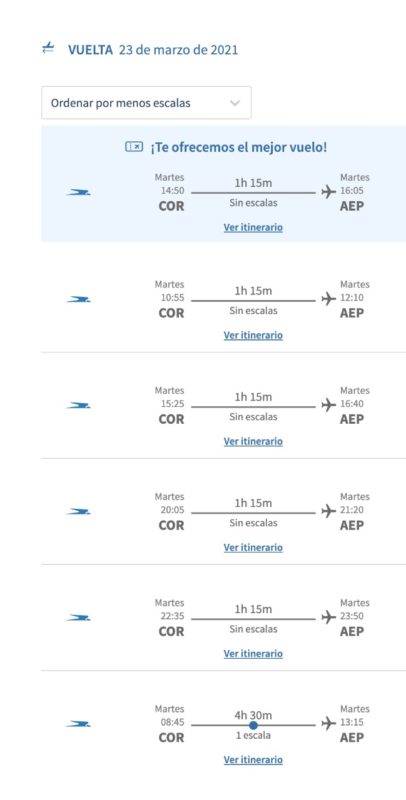The width and height of the screenshot is (406, 800).
Task: View itinerary of the 15:25 flight
Action: click(x=253, y=441)
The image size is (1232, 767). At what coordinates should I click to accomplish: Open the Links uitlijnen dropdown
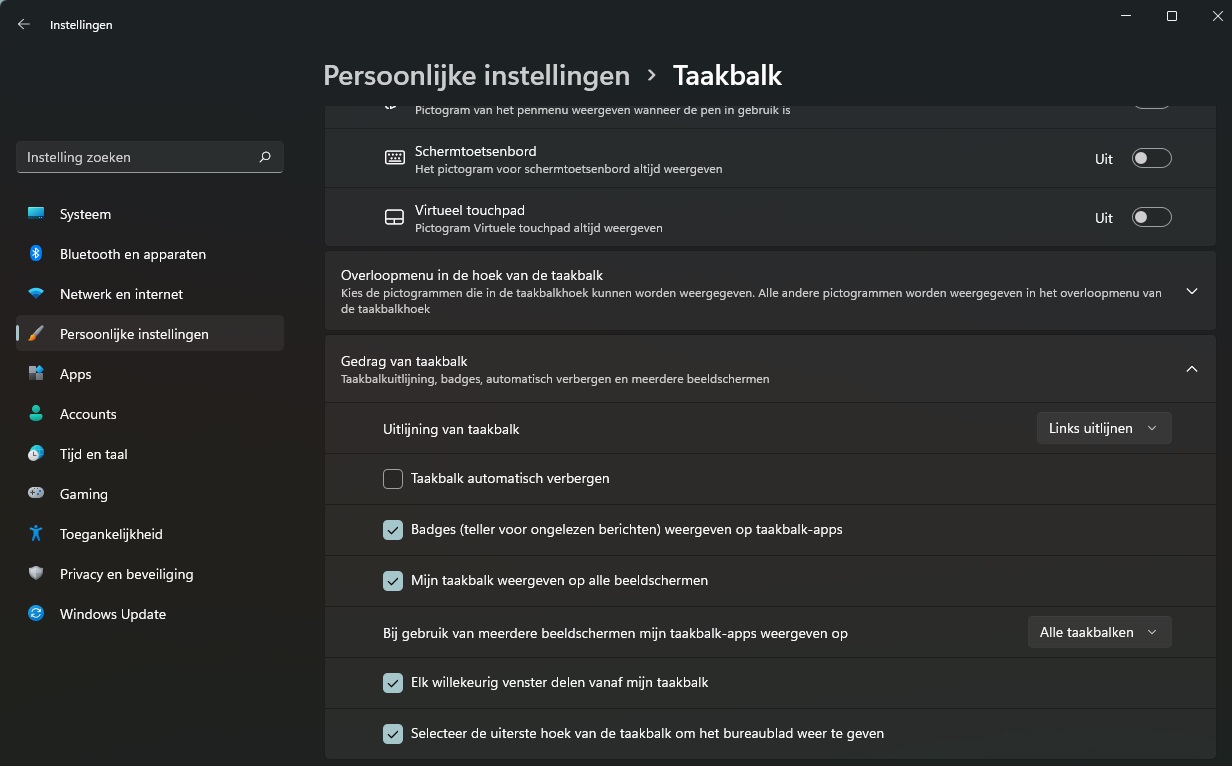coord(1103,428)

▶ WHAT TO WORK ON: Print exactly the span of lines that begins with the line containing "The image size" and ends with the last line of the listing, with no pictures.

▶ RESPONSE FOR THIS EXERCISE:
The image size is (1232, 767). At what coordinates should I click to accomplish: Open the Links uitlijnen dropdown
coord(1103,428)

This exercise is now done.